TORINO: VIETATO VENDERE BEVANDE IN BOTTIGLIA?
E I CONTENUTI DELLA BORSA DELLA SPESA? LE CINGHIE DEI PANTALONI? LE CHIAVI DI CASA? GLI ZOCCOLI ESTIVI? COSA SUCCEDERA' NELLE ZONE CULT DELL'ESTATE ITALIANA?
Firenze, 11 Giugno 2002. Il Prefetto di Torino ha vietato, nel periodo 17 Giugno / 30 Ottobre, nelle ore serali e notturne nonche' nei giorni festivi, che in due zone della citta' (Balon e San Salvario) sia vietata la vendita di bevande "in contenitori idonei all'offesa della persona". La decisione viene dopo episodi in cui "le bottiglie sono state utilizzate come strumenti di minaccia o di offesa della persona".
Forse sarebbe stato meglio vietare ogni tipo di circolazione nella zona, perche' il provvedimento, nella sua limitatezza, rispetto a strumenti e metodi, lascia adito a tante altre occasioni e tentazioni. Su cui, pur nel suo aspetto ironico, si coglie tutta la drammaticita' di coloro che ne saranno coinvolti. Intanto, cosa succedera' con chi passera' con una borsa della spesa? Per evitare di perder tempo spiegando il perche' e il percome all'autorita' di polizia che fara' i controlli, e' consigliabile che ogni consumatore si limiti ad acquisti di oggetti mollicci (al bando le scope), anche relativamente all'ortofrutta, perche' un bel carotone (anche senza il bastone) puo' benissimo fungere alla bisogna. E che dire di quelle chiavi di casa, lunghe perche' aprono porte piu' o meno blindate, che con una certa virulenza potrebbero svolgere la funzione di oggetto d'offesa? E la cintura dei pantaloni, a mo' di scudiscio e di cappio da stringere intorno al collo dell'avversario grazie ai buchi e alla fibbia? Per non parlare degli zoccoli estivi: qualcuno ha mai provato a prendersi una pedata energetica da una donna adirata, magari proprio li' dove c'e' il calletto?
L'elenco potrebbe continuare: tutte omissioni che il nostro solerte Prefetto ha fatto, probabilmente dimenticando che non e' tanto l'oggetto in se' ad essere pericoloso, ma chi lo brandisce e l'uso che intende farne, cioe' l'essere umano. Per cui e' a questo soggetto che andavano ricondotti i divieti, non tanto agli strumenti della sua quotidianita' (e poi: proprio la negazione di una bottiglia d'acqua nelle afose serate estive torinesi, o nelle domeniche alla ricerca del "bar aperto perduto"). Qualcuno obiettera' che altrettanto succede (incluse le lattine) quando si entra in uno stadio: ma, va bene il clima da tifoseria nazionale pro-Italia mondiale, ma e' proprio necessario trasformare le nostre citta' in tanti stadi con altrettante regole da stadio?

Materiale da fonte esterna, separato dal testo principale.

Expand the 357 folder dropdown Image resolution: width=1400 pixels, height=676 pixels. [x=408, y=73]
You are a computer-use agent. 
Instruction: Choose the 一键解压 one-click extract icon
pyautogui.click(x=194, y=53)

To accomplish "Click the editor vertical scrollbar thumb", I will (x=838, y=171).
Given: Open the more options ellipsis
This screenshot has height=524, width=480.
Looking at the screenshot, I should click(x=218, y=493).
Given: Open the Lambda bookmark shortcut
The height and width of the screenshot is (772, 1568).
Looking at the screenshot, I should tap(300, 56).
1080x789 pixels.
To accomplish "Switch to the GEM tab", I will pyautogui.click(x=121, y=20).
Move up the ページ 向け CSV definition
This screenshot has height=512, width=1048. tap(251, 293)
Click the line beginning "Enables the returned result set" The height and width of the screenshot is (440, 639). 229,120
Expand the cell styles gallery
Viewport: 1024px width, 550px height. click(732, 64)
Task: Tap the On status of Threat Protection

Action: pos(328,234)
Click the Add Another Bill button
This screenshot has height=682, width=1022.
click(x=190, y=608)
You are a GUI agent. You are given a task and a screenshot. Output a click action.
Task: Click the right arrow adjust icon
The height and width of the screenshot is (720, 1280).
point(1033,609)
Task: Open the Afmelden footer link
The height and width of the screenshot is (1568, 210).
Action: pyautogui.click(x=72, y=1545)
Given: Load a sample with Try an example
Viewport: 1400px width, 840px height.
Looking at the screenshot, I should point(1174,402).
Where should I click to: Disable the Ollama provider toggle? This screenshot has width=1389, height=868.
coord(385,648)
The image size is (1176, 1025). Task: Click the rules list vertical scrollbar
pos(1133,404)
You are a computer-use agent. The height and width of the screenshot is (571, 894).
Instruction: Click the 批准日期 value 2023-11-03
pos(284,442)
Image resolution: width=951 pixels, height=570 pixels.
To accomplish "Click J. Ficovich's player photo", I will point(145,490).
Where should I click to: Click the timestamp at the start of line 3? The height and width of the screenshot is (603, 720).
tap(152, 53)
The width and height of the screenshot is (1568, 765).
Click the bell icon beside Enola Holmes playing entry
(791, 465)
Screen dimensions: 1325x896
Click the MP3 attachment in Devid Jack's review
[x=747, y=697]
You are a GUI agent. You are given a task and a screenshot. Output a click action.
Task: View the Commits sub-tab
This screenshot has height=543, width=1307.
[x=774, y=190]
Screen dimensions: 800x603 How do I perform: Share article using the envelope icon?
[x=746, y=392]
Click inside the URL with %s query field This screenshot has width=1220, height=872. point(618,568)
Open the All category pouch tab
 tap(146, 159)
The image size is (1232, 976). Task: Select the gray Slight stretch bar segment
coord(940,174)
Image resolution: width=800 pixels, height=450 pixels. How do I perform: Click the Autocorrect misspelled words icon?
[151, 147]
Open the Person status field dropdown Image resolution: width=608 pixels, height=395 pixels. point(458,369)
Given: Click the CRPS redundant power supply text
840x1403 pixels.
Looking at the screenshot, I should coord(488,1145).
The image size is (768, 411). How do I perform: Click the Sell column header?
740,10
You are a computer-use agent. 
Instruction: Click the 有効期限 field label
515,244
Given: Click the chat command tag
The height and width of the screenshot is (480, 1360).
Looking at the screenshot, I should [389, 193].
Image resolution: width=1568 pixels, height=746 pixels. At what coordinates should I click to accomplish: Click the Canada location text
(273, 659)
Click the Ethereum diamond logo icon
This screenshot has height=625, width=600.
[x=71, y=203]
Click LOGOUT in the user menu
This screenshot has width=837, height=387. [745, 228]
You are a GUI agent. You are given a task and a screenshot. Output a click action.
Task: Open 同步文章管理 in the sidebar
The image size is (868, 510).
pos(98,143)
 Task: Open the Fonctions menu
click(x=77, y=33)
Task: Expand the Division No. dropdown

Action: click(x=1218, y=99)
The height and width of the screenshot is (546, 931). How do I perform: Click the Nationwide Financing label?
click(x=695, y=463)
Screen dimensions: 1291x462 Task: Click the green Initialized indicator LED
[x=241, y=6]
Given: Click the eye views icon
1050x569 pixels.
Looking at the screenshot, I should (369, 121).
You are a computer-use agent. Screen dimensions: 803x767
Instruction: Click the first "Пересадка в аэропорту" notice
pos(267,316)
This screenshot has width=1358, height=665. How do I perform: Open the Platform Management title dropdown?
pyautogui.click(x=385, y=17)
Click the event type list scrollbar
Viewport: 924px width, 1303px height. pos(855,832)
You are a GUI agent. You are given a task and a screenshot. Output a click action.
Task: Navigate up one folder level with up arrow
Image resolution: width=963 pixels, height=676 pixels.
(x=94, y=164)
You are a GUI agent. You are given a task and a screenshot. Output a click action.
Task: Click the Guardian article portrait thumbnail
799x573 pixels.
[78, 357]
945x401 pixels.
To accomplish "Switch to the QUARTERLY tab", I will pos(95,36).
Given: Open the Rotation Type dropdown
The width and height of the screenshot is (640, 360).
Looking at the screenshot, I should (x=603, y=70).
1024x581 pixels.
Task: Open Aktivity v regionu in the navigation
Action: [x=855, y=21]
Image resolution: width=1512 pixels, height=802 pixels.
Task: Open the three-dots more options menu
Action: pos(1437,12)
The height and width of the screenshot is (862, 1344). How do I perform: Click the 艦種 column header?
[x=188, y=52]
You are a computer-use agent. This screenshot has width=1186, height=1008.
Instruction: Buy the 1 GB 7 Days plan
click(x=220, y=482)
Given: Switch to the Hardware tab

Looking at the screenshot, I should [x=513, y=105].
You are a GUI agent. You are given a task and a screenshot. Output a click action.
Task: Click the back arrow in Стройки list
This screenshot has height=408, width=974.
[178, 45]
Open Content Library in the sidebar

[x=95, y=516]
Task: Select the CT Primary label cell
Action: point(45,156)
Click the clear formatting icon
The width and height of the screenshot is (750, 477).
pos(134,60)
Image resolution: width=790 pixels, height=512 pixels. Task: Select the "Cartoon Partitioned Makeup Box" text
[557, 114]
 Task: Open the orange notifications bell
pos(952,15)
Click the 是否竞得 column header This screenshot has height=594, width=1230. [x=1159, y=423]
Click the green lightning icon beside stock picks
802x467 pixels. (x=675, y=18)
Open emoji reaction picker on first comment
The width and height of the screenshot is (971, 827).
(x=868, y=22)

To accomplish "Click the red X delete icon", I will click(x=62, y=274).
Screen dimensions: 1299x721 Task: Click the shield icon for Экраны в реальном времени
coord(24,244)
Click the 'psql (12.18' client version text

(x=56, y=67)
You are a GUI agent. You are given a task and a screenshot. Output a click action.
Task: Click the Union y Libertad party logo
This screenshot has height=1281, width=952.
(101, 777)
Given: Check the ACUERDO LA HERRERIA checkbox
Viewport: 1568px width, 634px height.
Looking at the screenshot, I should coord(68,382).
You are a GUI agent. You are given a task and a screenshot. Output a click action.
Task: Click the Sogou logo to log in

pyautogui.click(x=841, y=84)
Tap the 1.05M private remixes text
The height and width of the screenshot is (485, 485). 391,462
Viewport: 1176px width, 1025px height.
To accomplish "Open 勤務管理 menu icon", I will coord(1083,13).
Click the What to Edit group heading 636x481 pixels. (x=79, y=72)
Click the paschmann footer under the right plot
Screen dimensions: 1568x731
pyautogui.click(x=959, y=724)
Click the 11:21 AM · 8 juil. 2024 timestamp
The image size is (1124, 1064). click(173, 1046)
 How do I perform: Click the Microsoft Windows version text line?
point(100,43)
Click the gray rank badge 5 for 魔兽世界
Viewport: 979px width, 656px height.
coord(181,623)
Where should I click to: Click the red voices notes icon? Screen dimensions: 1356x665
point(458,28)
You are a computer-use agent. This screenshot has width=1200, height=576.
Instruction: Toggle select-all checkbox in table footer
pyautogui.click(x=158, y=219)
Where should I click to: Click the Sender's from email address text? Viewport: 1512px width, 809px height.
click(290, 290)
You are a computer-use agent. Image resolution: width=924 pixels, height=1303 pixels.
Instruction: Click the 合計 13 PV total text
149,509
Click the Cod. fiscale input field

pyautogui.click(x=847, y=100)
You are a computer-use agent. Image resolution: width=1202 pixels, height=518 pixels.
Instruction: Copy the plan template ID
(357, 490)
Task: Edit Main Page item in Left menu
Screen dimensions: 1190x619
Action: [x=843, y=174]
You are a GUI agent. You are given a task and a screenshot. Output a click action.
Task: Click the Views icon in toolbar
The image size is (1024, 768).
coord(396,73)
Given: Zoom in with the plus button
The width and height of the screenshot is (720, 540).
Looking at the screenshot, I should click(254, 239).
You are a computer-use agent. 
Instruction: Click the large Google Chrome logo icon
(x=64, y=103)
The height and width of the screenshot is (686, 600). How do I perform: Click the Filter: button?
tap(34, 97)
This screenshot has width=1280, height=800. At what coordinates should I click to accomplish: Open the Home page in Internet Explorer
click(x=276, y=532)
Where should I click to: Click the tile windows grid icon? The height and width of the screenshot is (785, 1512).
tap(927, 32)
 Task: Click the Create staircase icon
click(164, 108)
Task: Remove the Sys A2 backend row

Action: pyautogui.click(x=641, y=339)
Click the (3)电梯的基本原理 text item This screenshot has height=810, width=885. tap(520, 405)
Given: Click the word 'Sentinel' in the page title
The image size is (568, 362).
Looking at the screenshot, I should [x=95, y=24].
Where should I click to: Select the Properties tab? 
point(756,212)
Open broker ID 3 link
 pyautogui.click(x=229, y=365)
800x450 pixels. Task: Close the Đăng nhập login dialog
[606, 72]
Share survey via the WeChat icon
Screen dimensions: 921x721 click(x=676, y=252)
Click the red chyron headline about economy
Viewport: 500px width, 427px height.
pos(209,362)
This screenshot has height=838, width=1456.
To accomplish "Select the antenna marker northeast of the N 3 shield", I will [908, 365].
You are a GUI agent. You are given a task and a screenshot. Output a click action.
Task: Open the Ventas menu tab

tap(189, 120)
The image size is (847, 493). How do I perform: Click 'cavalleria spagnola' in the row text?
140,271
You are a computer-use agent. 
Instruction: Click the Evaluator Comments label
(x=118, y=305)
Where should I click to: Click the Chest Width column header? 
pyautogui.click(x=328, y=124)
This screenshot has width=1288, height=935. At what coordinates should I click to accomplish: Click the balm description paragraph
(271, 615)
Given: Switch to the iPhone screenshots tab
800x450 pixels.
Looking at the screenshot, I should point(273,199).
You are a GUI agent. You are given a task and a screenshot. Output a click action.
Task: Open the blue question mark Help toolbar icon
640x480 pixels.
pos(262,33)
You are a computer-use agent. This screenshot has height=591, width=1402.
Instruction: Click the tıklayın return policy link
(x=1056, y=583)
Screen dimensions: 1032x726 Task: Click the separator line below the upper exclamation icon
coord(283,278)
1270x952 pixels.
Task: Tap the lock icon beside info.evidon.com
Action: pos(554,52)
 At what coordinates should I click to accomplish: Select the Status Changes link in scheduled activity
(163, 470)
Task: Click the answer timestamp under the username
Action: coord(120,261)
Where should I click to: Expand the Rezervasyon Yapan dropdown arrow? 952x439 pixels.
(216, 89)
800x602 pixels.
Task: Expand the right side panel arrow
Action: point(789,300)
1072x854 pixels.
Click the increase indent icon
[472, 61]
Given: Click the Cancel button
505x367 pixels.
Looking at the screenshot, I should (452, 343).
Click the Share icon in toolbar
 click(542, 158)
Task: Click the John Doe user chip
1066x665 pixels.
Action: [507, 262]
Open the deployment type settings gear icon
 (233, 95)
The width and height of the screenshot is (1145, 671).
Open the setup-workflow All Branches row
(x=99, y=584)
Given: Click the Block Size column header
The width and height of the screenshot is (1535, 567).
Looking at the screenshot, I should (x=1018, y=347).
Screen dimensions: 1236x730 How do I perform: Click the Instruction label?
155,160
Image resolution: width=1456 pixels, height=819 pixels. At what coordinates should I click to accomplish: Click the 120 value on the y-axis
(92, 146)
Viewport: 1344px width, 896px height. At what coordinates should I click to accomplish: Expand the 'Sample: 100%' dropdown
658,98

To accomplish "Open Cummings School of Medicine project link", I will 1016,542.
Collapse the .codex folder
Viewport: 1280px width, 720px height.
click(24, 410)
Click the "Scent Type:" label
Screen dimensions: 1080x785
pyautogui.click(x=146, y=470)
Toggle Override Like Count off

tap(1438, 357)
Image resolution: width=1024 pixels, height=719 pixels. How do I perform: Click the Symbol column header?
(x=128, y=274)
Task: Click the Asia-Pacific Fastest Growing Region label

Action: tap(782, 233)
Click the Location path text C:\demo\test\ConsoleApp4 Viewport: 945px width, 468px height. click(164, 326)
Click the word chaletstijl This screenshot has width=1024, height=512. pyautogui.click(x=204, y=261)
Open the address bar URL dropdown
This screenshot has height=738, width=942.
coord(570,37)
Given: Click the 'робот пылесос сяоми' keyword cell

Noi non siamo nei panni di un Prefetto, ma le sere d'estate e le domeniche ci piace andare a comprare una birra o una aranciata al bar sottocasa senza doversi nascondere per evitare una multa, e avremmo gradito di piu' che l'Autorita' ci avesse messo sul "chi va la'", magari con delle ronde di agenti in divisa nei punti piu' critici per scoraggiare i piu' tenaci che adorano le risse con i colli di bottiglia.
E ci preoccupiamo perche' le "follie estive" soffrono anche della malattia del contagio, e non vorremmo che gli italiani domani si svegliassero con altrettanti divieti sulla passeggiata di Viareggio o di Rimini, su quella di Mondello e del ponte di Bassano, ai tavolini dei bar di via Roma a Cagliari fino a quelli di Jesolo e Sanremo. Insomma, signor Prefetto, veda di non rovinarci l'estate proprio nei suoi piccoli momenti di gradevolezza. Anche perche' il ridicolo e' dietro l'angolo.